В этой стране высочайшим политическим авторитетом пользовался Махатма Ганди, человек, который, строго говоря, политиком (в западном смысле этого слова) никогда и не был...

Стоит ли после всего этого удивляться, что усилия Рерихов были направлены не только на освещение для Запада тысячелетних традиций индийской философии, но и (возможно, даже в первую очередь) на объединение этих традиций с достижениями экспериментальной науки и "западной" философии. Строго говоря, передовым представителям "восточного" мировоззрения (таким, как Вивекананда, Тагор, Ауробиндо Гхош) не было нужды доказывать ценность методов и результатов западной науки. Но даже лучшие европейские умы, взращенные на "классической" физике и философии, с трудом усваивали идеи буддизма и веданты. Только к середине XX века, когда "неклассическая" физика, основанная на квантовой механике и теории относительности, по-настоящему утвердилась в сознании ученых, когда стало ясно, что только "неклассический" подход может обеспечить качественные сдвиги в нашем познании мира, — только тогда мы смогли по достоинству оценить и "странную логику" буддизма, и его диалектику.

- Исходные данные
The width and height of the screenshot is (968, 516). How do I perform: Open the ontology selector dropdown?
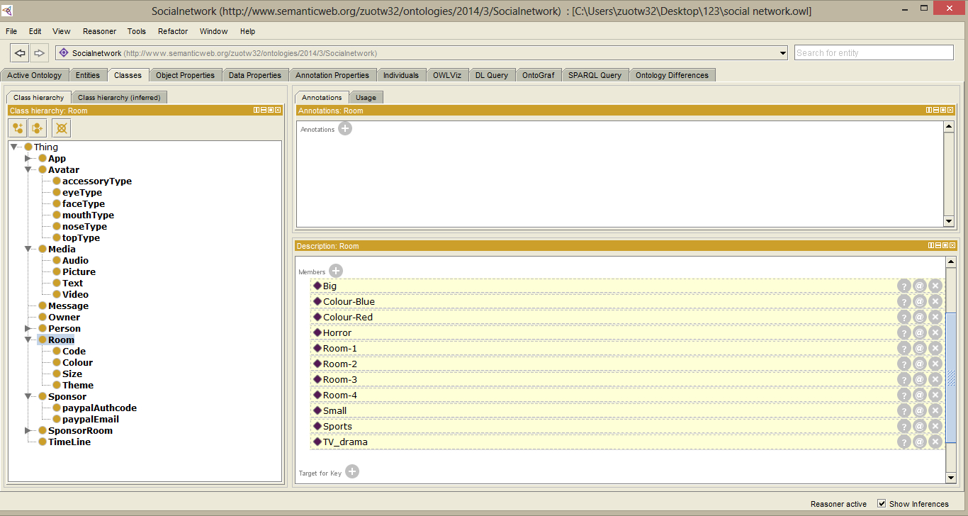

- Задание 1
На чем, согласно отрывку, основана «неклассическая» физика?
- Задание 2
Воспроизведите дословно часть отрывка, начиная со слов «В этой стране» и заканчивая словами «и не был...» включительно.

- Разбор решения 1
На квантовой механике и теории относительности.

- Разбор решения 2
В этой стране высочайшим политическим авторитетом пользовался Махатма Ганди, человек, который, строго говоря, политиком (в западном смысле этого слова) никогда и не был...